You can do CQRS without Event Sourcing, and Event Sourcing without strict CQRS separation, but pairing them usually gives the cleanest model when auditability and replay are first-class requirements.
Pitfalls
1) Event schema evolution breaks replay without versioning
- What can go wrong: adding/removing/renaming event fields causes old events to deserialize incorrectly.
- Why: event history is immutable; consumers evolve while old payloads remain in prior formats.
- Mitigation: version event contracts, keep upcasters/migrators, and prefer additive schema changes.
2) Event store growth increases replay cost
- What can go wrong: long streams increase aggregate load latency and infrastructure cost.
- Why: every command may require replaying many historical events.

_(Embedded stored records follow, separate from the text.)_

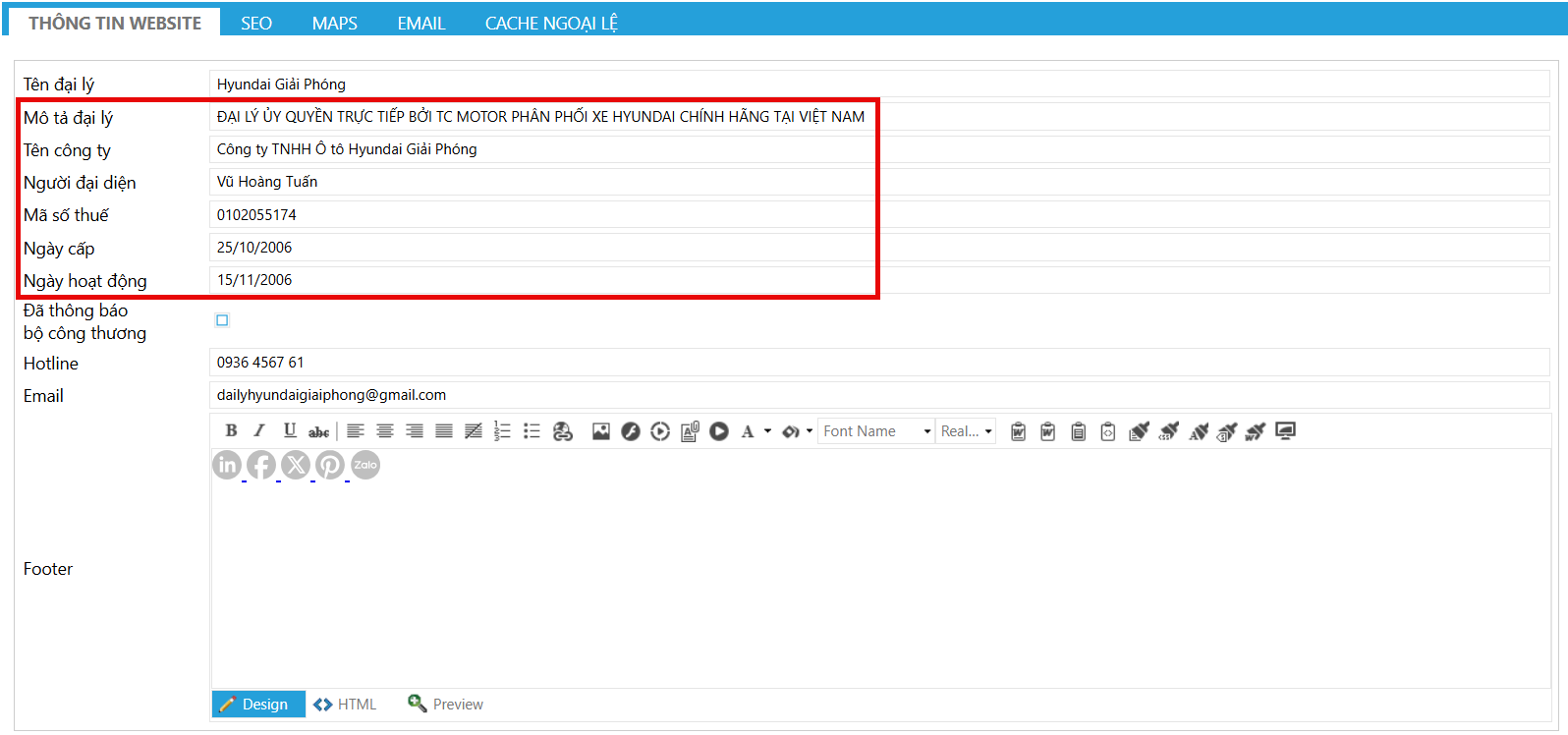The width and height of the screenshot is (1568, 735).
Task: Click into the Email input field
Action: 878,395
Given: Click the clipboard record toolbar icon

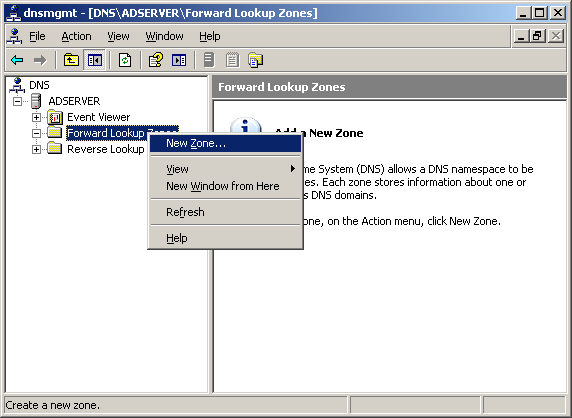Looking at the screenshot, I should click(232, 60).
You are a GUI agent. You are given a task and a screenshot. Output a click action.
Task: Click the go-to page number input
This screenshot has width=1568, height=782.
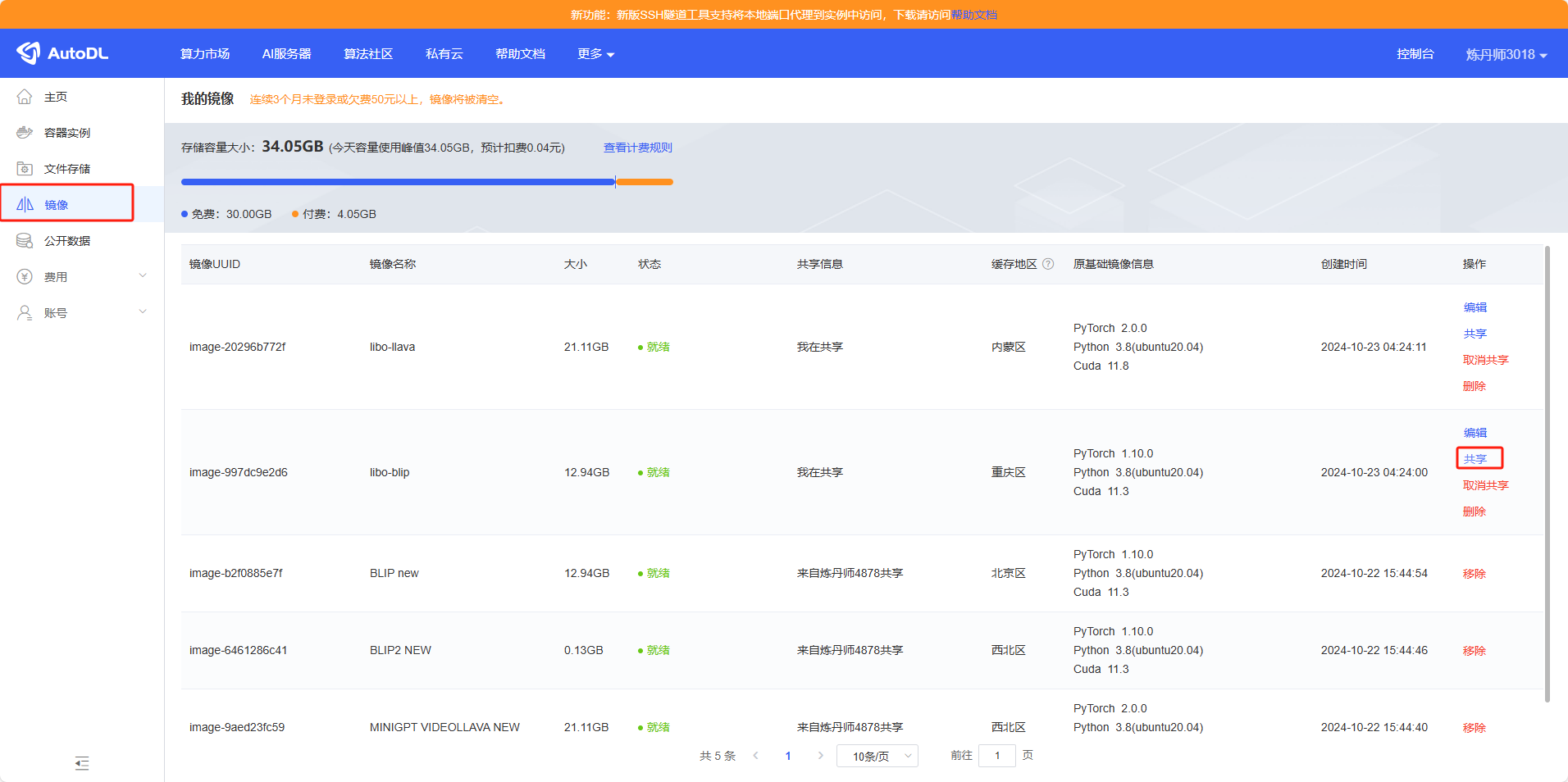pos(997,756)
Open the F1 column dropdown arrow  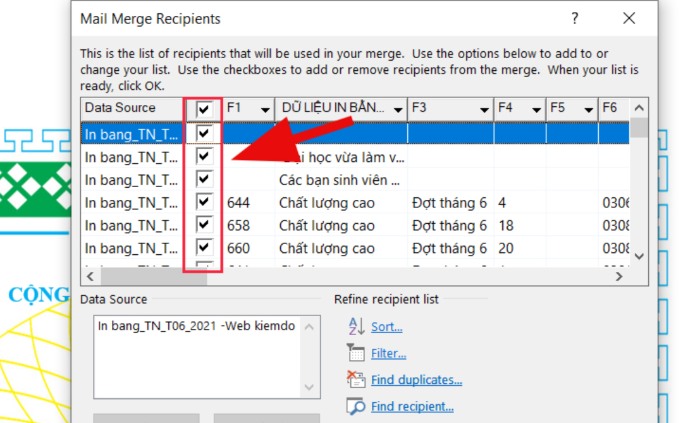pos(264,109)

- Mitigation: snapshot strategic aggregates, and if you tier cold streams ensure full replay remains possible end-to-end with automated rebuild tests and clear retrieval SLAs.
3) Eventual consistency between store and projections
- What can go wrong: user reads stale data immediately after a successful command.

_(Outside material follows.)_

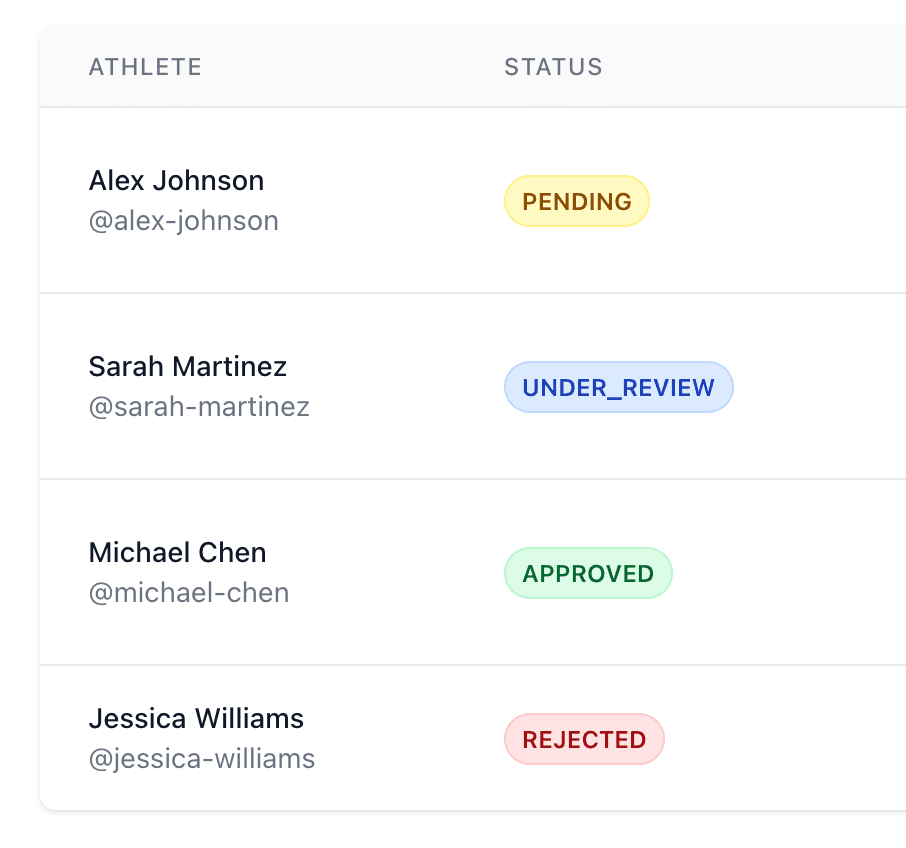This screenshot has height=848, width=906.
Task: Click the green APPROVED pill for Michael Chen
Action: (588, 573)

- Why: projection update is asynchronous and may lag during spikes or failures.
- Mitigation: communicate async behavior in UX, use idempotent projectors, expose projection lag metrics.
4) Event soup from overly fine-grained modeling
- What can go wrong: huge noisy event streams become hard to reason about during incidents.

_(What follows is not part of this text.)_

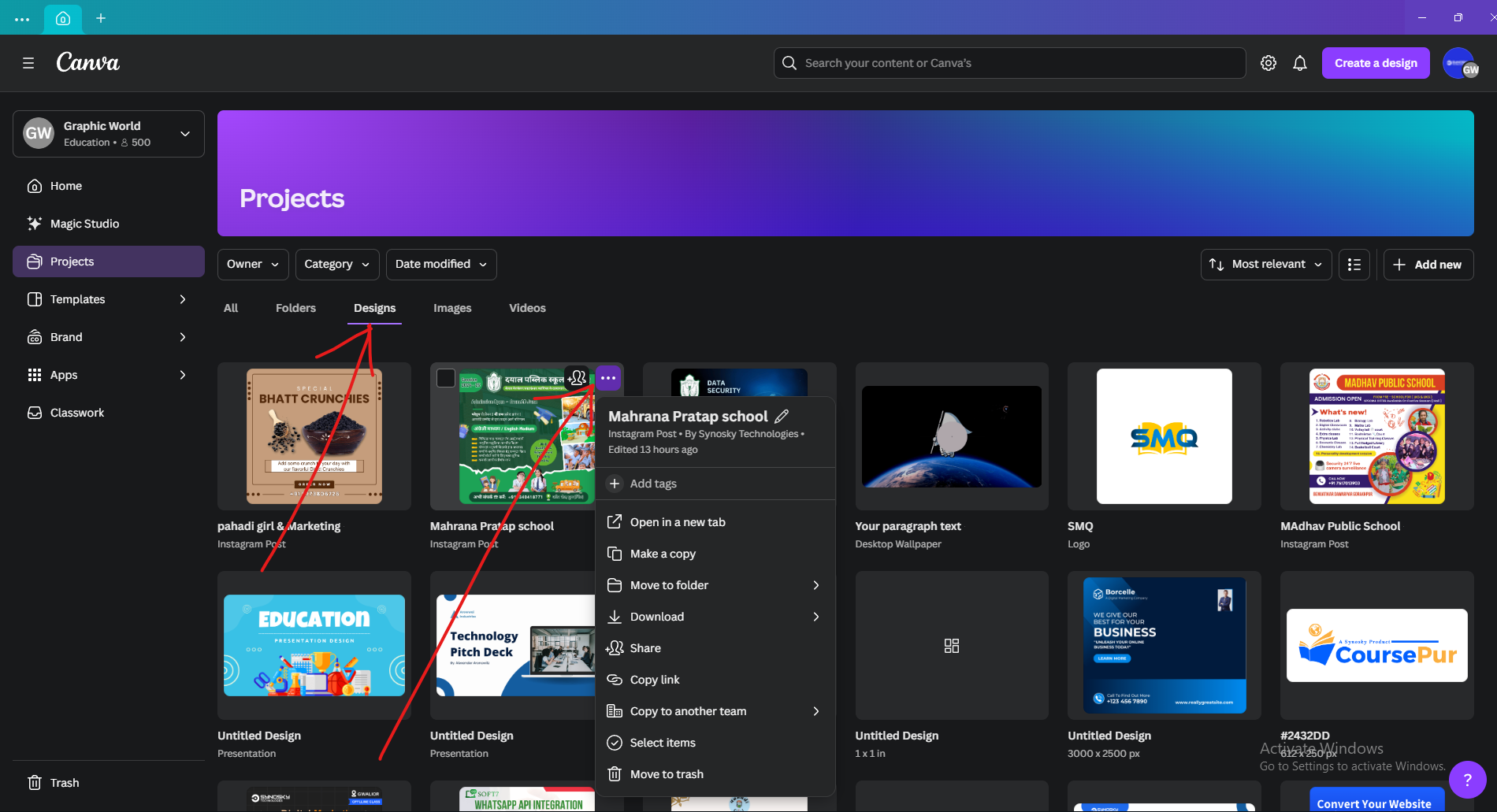Click the purple help question mark button
The height and width of the screenshot is (812, 1497).
pyautogui.click(x=1466, y=780)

- Why: events are modeled as technical deltas instead of meaningful domain facts.
- Mitigation: model events around business intent, establish naming guidelines, and review event taxonomy.
Tradeoffs
| Concern | Event Sourcing | Traditional CRUD |
|---|---|---|
| Source of truth | Immutable event history | Latest row/document state |
| Auditability | Native, complete timeline | Usually add separate audit table/log |
| Temporal queries | Natural via replay/as-of version | Hard, often requires custom history model |
| Write complexity | Higher: events, versions, projections | Lower: direct update/insert/delete |
| Read complexity | Higher with projection pipeline | Lower for straightforward queries |
| Operational model | Needs idempotency/replay tooling | Simpler operational story |
| Decision rule: prefer CRUD by default; choose Event Sourcing only when immutable audit history, temporal reconstruction, or replay-based recovery are explicit and valuable requirements. |
Questions
- CRUD + audit table can satisfy compliance for many systems with lower operational overhead.
- Event Sourcing is justified when domain behavior depends on historical intent and replay, not only final values.
- If you need deterministic rebuild of multiple read models, Event Sourcing is stronger.
- If temporal queries are frequent and core to product value, Event Sourcing can pay off.
- If team maturity for schema evolution and projection operations is low, choose CRUD first.
- Tradeoff: it tests whether you can choose architecture by constraints instead of defaulting to the most sophisticated pattern.
- Use explicit event versioning strategy.
- Prefer backward-compatible additive changes.
- Introduce upcasters/adapters for old payloads.
- Keep integration tests that replay production-like historical streams.
- Treat event contracts as long-lived public interfaces.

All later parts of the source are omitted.